REFLECTIONS ON “HAVE YOU SEEN THIS?”
/GENEVIÈVE BÉDARD

“Have you seen this?” Before even walking into the gallery, Marc Dulude calls out to us and invites us to bear witness to something. The works shown at Stride are not meant as a series per se, nor should they be misconstrued as a retrospective. However, in line with an important aspect of his artistic practice (namely, his deep desire to explore the potential of materials chosen for their intrinsic qualities, both formal and symbolic), the works comprise a survey of sorts, summing up the particular interest he’s had in mirrors for the past four years.

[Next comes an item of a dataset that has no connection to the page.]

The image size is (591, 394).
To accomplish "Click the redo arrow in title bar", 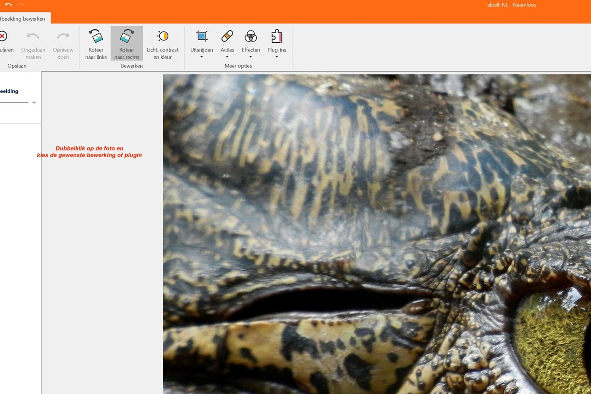I will point(20,5).
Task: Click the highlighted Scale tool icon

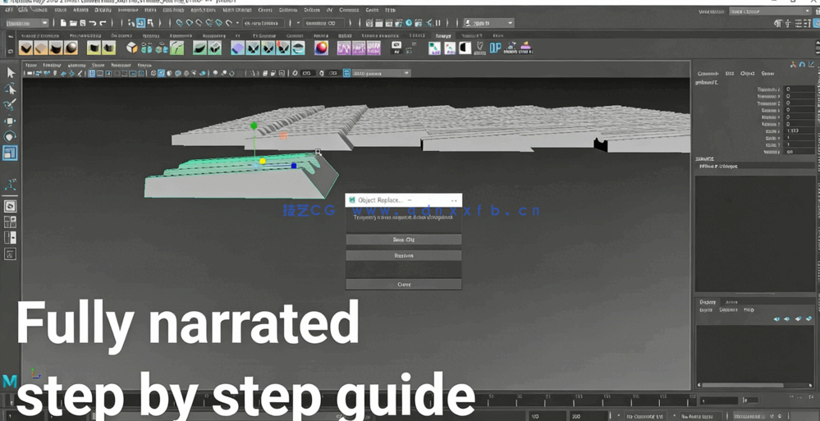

The exhibition includes videos, photographs and sculptures associated with three different projects investigating “notions of landscape and nomadism” and “analyzing our way of immersing ourselves in an environment,” in order to “(re)think nature itself and challenge our perception of it.”i The Invisible Bike (2009) was realized in an isolated and picturesque countryside during Dulude’s participation in a production residency at the Scottish Sculpture Workshop in Lumsden, and The Dazzling Ship (2009) was created for the “WaterpodTM Project” in New York City. ii Both bicycle and model ship are covered by a cubist, mosaic-like assembly of irregularly shaped mirrors, which act as canvas and camouflage for the sculptures (assisted ready-mades): “the reflecting surfaces give the illusion that [they] are levitating, suspended in time and space, flying through a kaleidoscope of images.”iii In the gallery, one can see two videos documenting on-site performances, photographs of The Invisible Bike, The Dazzling Ship itself, and, last but not least, Levitating Rock (2012), a site-specific installation derived from the temporary public work L’Envolée iv (2010). Without literally reflecting nature, Levitating Rock recalls a rock thrown into a still pond causing a ripple effect, while also alluding to a carnival fun house with its convex and concave planes causing distortions and caricatures.

Dulude has been working with the mirror as prime material since 2009 v. Its formal properties and aesthetic qualities have surely been a significant draw, but it is highly doubtful he chose this particular material without some awareness of the significance it holds anthropologically vi, psychologically vii, and artistically viii, whether it be as an actual object (archeological artifacts), as a medium (collages, installations, etc.), or as a subject in paintings. On the latter, without being particularly well-versed in its key symbolic usages, simple common sense will tell us the mirror has long been a tool for self-portraiture or optical effects, and has represented narcissism, truth, tautology, infinity, etc. A little background in art history will reveal it also opened subtle and mysterious breaches in a number of iconic works, such as The Arnolfini Wedding (1434) by Jan van Eyck, Las Meninas (1656) by Diego Velazquez, or A Bar at the Folies-Bergère (1882) by Edouard Manet. Amongst our contemporaries, one could think of Russian artists Francisco Infante-Arana’s and Nonna Gorunova’s Mirror Landscapes (1970s-80s), Italian Michelangelo Pistoletto’s multiple Mirror Paintings (1961-present), Austrian Gustav Troger’s Mirror Man performances (2008-present), London-based Arran Gregory’s Wolf exhibit (2012), etc. From Quebec’s own art scene, references to Michel de Broin’s Superficial (2004) or David Altmejd’s Colossi series (2007) are also inescapable. Intentionally or not, Dulude hereby inserts himself in a long-standing tradition and narrative. And he definitely holds his own.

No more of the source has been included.